[START]
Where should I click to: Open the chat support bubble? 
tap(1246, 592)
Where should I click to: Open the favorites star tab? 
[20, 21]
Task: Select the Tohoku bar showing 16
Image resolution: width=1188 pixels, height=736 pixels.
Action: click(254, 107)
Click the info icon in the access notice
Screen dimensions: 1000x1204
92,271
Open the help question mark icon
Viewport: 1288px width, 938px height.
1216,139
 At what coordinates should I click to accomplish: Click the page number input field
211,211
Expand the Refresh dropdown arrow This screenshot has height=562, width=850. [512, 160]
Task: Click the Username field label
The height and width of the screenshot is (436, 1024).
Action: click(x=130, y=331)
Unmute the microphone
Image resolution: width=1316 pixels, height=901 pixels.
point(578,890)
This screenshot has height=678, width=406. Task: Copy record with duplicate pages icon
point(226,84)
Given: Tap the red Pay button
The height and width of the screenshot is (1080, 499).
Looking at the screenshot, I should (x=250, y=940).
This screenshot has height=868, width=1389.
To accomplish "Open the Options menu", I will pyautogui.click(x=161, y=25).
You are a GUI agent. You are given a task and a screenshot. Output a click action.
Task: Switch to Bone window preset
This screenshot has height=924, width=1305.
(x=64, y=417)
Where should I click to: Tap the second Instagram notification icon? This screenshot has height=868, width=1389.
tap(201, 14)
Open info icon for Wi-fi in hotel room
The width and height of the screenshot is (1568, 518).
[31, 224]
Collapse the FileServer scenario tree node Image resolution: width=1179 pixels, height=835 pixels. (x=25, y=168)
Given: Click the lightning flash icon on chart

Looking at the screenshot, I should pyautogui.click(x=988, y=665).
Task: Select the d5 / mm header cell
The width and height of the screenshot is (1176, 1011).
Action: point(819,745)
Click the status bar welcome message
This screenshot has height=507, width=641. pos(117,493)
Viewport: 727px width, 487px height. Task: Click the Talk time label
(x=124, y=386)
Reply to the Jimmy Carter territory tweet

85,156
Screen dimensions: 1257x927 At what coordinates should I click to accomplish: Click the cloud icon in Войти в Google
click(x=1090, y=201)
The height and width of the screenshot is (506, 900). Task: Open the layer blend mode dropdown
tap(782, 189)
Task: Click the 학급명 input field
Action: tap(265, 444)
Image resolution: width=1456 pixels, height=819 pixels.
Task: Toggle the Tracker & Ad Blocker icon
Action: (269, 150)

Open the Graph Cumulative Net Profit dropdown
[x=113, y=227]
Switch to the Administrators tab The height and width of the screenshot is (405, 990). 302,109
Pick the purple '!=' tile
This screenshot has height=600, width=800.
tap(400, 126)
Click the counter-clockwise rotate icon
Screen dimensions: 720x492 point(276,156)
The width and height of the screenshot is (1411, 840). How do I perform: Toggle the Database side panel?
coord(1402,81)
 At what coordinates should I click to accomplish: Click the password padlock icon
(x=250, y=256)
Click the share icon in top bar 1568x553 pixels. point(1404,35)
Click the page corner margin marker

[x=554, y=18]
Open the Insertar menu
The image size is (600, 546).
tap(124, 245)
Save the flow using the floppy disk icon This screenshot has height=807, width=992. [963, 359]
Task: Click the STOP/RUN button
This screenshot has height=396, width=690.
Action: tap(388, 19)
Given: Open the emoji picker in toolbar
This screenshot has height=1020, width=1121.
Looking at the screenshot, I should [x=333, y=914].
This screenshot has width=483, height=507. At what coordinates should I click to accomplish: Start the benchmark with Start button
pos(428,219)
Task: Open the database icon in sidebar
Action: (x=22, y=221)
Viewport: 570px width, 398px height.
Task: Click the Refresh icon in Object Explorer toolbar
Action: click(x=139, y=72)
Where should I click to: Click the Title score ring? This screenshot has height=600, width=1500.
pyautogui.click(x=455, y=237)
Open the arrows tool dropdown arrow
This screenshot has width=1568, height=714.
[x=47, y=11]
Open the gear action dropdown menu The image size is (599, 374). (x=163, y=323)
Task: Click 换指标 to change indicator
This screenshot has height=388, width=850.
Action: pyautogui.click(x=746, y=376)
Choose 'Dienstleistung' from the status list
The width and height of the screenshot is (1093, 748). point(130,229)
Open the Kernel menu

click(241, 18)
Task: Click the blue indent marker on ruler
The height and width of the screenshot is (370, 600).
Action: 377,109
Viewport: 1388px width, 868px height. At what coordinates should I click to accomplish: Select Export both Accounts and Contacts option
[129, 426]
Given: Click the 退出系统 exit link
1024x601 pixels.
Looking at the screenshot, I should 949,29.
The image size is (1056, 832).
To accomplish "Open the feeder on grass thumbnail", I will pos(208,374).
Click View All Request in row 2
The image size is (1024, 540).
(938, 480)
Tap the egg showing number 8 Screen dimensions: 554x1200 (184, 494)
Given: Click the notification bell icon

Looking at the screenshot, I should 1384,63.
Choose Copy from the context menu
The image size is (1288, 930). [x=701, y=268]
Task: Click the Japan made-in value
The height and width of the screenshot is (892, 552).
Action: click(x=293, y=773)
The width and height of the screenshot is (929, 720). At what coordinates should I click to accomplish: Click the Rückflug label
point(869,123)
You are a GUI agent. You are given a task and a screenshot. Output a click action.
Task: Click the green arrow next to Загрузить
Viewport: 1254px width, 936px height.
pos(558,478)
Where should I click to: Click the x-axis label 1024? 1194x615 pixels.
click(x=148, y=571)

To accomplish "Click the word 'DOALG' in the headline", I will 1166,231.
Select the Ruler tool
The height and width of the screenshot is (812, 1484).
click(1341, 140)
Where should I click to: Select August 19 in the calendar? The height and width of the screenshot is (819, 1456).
[END]
> _Objective_:
Can you reproduce, word for word, the records between the line holding "Click the page corner margin marker" and the line holding "Action: 377,109", both lines included?

> _Result of this task_:
Click the page corner margin marker

[x=554, y=18]
Open the Insertar menu
The image size is (600, 546).
tap(124, 245)
Save the flow using the floppy disk icon This screenshot has height=807, width=992. [963, 359]
Task: Click the STOP/RUN button
This screenshot has height=396, width=690.
Action: tap(388, 19)
Given: Open the emoji picker in toolbar
This screenshot has height=1020, width=1121.
Looking at the screenshot, I should [x=333, y=914].
This screenshot has width=483, height=507. At what coordinates should I click to accomplish: Start the benchmark with Start button
pos(428,219)
Task: Open the database icon in sidebar
Action: (x=22, y=221)
Viewport: 570px width, 398px height.
Task: Click the Refresh icon in Object Explorer toolbar
Action: click(x=139, y=72)
Where should I click to: Click the Title score ring? This screenshot has height=600, width=1500.
pyautogui.click(x=455, y=237)
Open the arrows tool dropdown arrow
This screenshot has width=1568, height=714.
[x=47, y=11]
Open the gear action dropdown menu The image size is (599, 374). (x=163, y=323)
Task: Click 换指标 to change indicator
This screenshot has height=388, width=850.
Action: pyautogui.click(x=746, y=376)
Choose 'Dienstleistung' from the status list
The width and height of the screenshot is (1093, 748). point(130,229)
Open the Kernel menu

click(241, 18)
Task: Click the blue indent marker on ruler
The height and width of the screenshot is (370, 600).
Action: 377,109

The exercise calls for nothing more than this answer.